O colapso de Nonato começou no início de 29 de setembro de 1988, quando ele embarcou no voo 375 de Belo Horizonte para o Rio. Ao se aproximar do aeroporto internacional do Rio, ele entrou na cabine e ordenou que o piloto voasse para o norte, para Brasília, provocando quase três horas de terror para passageiros do Brasil, Alemanha, Irã e Japão.
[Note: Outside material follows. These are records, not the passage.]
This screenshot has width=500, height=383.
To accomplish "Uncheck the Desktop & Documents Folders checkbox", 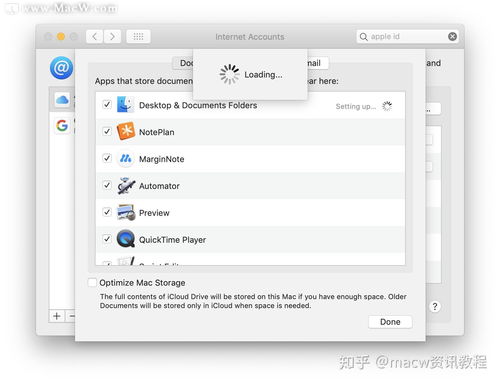I will 107,105.
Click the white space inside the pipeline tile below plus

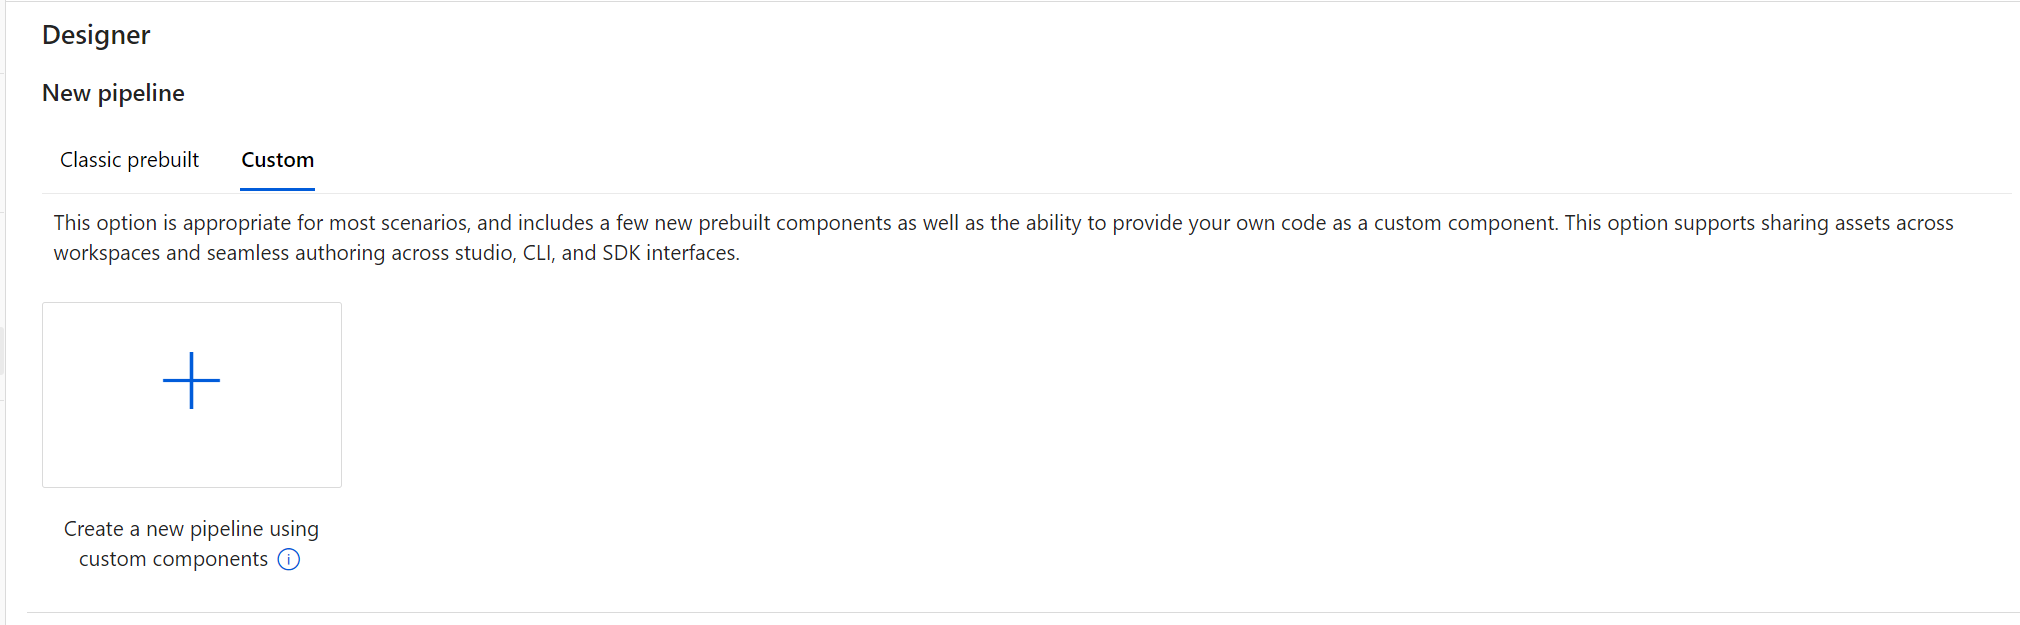pos(192,450)
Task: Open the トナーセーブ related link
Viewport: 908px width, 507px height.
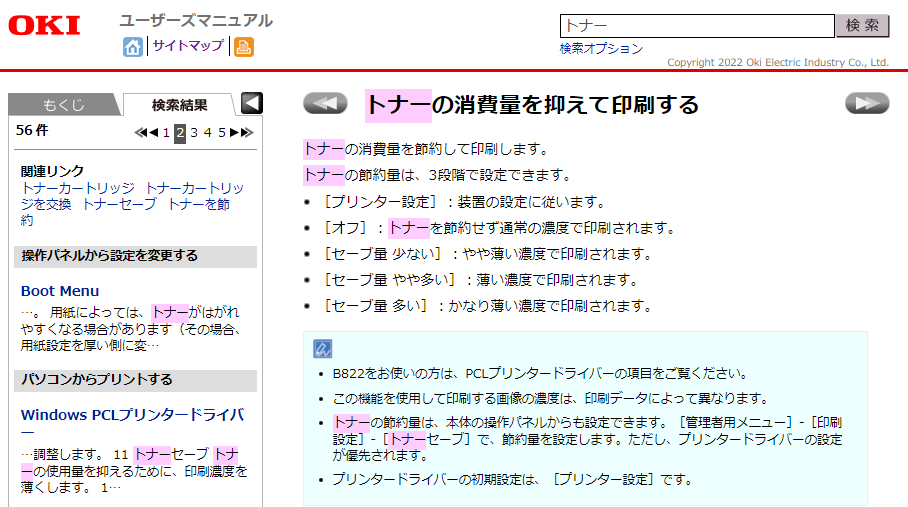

Jatos de combate foram mobilizados e tropas de forças especiais reunidas no solo abaixo. Eventualmente, Murilo decidiu que tinha que agir, realizando duas manobras temerárias que ele esperava que despistassem o sequestrador armado para que ele pudesse ser subjugado.
“Eu estava completamente sem combustível, então pensei que, como vou morrer de qualquer maneira, vou tentar fazer algo para me salvar e salvar a todos”, lembrou o piloto em 2018, dois anos antes de morrer. .
Primeiro, Murilo tentou um “tonneau” – uma rotação de 360 graus em torno do eixo longitudinal do Boeing. Quando isso falhou, o aviador mergulhou o avião em um terrível mergulho em espiral.
“Foram manobras extraordinariamente ousadas num avião daquele tamanho”, diz Baldini, admitindo que vários atores vomitaram enquanto recriavam aquelas cenas invertidas em estúdio.
A estratégia de Murilo funcionou, permitindo-lhe realizar um pouso de emergência em Goiânia, a cerca de 160 quilômetros da capital. Lá, o sequestrador foi baleado e levado ao hospital, onde morreu misteriosamente três dias depois.
Um polêmico legista que certa vez identificou os restos mortais do criminoso de guerra nazista Josef Mengele em São Paulo emitiu uma certidão de óbito depois que os médicos do hospital recusaram. Surpreendentemente, alegou que Nonato havia morrido de anemia falciforme. Os passageiros do voo 375 – e o presidente – sobreviveram.
“É uma história impressionante – e penso que este tipo de curiosidade atrairá as pessoas aos cinemas”, diz Baldini, que vê paralelos entre o crime “absurdo” do seu vilão e o extremismo político do início do século XXI.
“A indignação fomenta comportamentos extremos”, diz o realizador sobre um filme que ele acredita que deixará o público a perguntar-se: “Até onde irão as pessoas como resultado da sua raiva?”